Federal Court Decisions

Decision Information

Decision Content

Date: 20040819

Docket: T-1313-04

Citation: 2004 FC 1150

Ottawa, Ontario, this 19th day of August, 2004

Present:           The Honourable Mr. Justice Harrington                              

BETWEEN:                           

BENNETT ENVIRONMENTAL INC.

                                                                                                                                            Applicant

                                                                         - and -

MINISTER OF THE ENVIRONMENT and

the CANADIAN ENVIRONMENTAL ASSESSMENT AGENCY

                                                                                                                                      Respondents

- and -

EEL RIVER BAR FIRST NATION, PABINEAU FIRST NATION,

MICMAC OF GESGAPEGIAG, LISTUGUJ MICMAC GOVERNMENT

and the BELLEDUNE CITIZENS COMMITTEE

Interveners

                                                        REASONS FOR ORDER


[1]                On May 21st this year, through a news release from the Canadian Environmental Assessment Agency, the then Minister of the Environment, the Honourable David Anderson, announced he was giving Bennett Environmental Inc. notice of his intention to refer its High Temperature Thermal Oxidizer facility in Belledune, New Brunswick to a review panel for an assessment of potential transboundary environmental effects in Québec and on federal lands and waters, the whole in accordance with the Canadian Environmental Assessment Act.

* **Material**
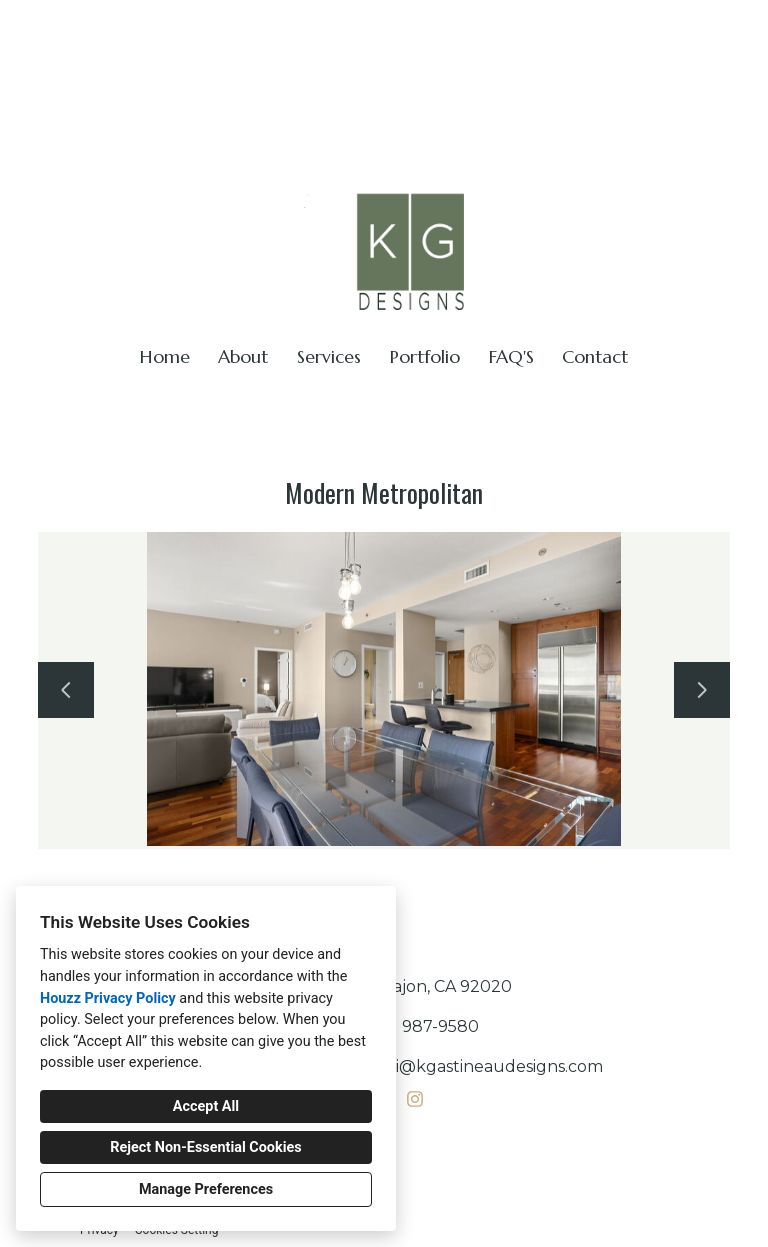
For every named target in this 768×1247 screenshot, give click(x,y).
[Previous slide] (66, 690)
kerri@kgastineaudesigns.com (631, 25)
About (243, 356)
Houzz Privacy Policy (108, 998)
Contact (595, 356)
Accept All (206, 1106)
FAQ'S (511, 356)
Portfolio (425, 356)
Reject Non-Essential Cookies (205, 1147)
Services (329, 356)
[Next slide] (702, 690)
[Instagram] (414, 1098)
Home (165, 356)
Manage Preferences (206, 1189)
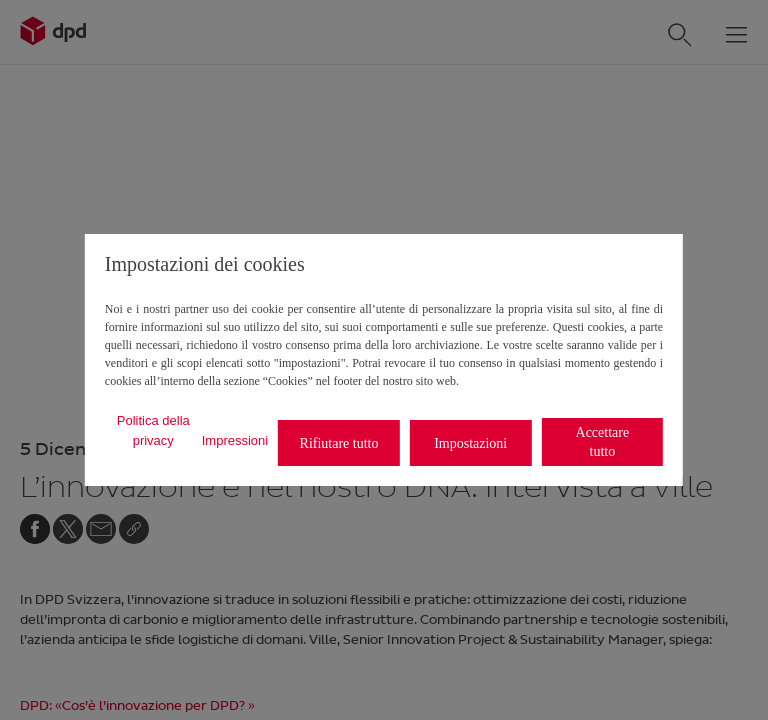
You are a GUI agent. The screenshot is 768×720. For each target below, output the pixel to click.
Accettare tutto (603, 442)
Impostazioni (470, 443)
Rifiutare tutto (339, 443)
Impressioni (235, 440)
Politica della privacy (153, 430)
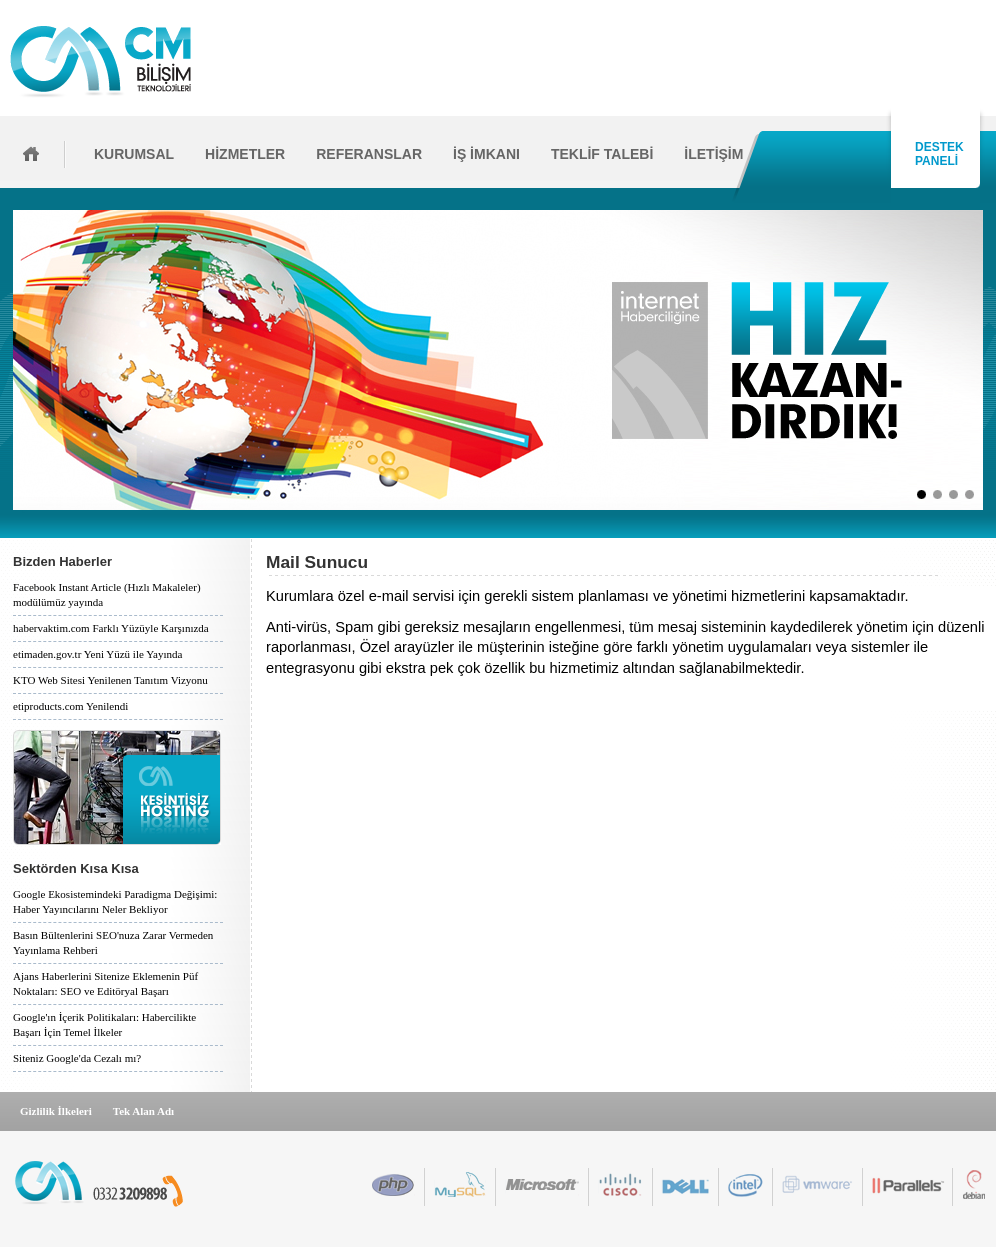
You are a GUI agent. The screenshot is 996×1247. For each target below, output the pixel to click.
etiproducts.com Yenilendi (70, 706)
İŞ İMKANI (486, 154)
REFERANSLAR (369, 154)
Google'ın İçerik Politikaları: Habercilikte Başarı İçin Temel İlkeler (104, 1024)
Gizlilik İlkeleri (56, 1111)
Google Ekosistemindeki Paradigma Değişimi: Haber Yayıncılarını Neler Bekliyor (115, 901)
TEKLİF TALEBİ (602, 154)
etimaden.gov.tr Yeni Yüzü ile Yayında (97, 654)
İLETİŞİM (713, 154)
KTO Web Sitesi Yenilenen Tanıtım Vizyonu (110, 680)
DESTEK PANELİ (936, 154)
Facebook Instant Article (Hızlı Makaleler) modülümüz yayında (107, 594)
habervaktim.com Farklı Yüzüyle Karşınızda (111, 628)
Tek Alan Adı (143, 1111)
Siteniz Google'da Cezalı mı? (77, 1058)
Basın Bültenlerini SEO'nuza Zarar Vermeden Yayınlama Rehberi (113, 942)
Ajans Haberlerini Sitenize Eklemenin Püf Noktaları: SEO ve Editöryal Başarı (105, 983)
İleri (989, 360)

==

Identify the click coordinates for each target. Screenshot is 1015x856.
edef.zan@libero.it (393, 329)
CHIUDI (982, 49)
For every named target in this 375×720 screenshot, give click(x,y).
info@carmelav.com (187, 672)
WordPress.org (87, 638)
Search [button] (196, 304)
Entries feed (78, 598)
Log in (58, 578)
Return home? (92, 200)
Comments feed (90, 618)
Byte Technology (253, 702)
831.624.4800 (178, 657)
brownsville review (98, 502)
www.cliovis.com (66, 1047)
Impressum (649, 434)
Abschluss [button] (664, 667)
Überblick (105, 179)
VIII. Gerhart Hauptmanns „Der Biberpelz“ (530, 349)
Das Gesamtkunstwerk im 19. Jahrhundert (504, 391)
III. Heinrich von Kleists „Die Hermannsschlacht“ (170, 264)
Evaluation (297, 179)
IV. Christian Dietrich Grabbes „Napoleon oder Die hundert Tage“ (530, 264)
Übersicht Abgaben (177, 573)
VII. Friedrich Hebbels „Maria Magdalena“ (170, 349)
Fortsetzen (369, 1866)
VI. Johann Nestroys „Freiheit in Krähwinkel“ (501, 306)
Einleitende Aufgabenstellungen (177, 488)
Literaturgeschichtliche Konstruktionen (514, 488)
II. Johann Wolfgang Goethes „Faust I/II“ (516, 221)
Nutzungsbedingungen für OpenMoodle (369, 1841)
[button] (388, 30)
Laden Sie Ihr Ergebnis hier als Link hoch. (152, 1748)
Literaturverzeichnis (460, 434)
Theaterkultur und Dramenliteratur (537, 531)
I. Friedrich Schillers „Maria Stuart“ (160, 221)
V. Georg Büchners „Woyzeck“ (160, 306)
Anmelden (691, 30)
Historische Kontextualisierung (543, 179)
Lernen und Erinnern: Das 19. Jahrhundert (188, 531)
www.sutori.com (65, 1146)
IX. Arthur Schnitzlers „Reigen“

* **Problems and tasks**
1 – In the court decision, who was the Minister of the Environment who made the May 21st announcement?
2 – Write out the part of the court decision from "REASONS FOR ORDER" to "Environmental Assessment Act." with no changes.
3 – Shorten the court decision's paragraph that begins "On May 21st this year" while keeping its main facts.
You won't need the listing for any of this.

* **Answers**
1 – The Honourable David Anderson.

2 –
REASONS FOR ORDER


[1]                On May 21st this year, through a news release from the Canadian Environmental Assessment Agency, the then Minister of the Environment, the Honourable David Anderson, announced he was giving Bennett Environmental Inc. notice of his intention to refer its High Temperature Thermal Oxidizer facility in Belledune, New Brunswick to a review panel for an assessment of potential transboundary environmental effects in Québec and on federal lands and waters, the whole in accordance with the Canadian Environmental Assessment Act.

3 – On May 21st, in a Canadian Environmental Assessment Agency news release, then Environment Minister David Anderson gave Bennett Environmental Inc. notice that he intended to refer its High Temperature Thermal Oxidizer facility in Belledune, New Brunswick to a review panel under the Canadian Environmental Assessment Act. The panel would assess possible transboundary environmental effects in Québec and on federal lands and waters.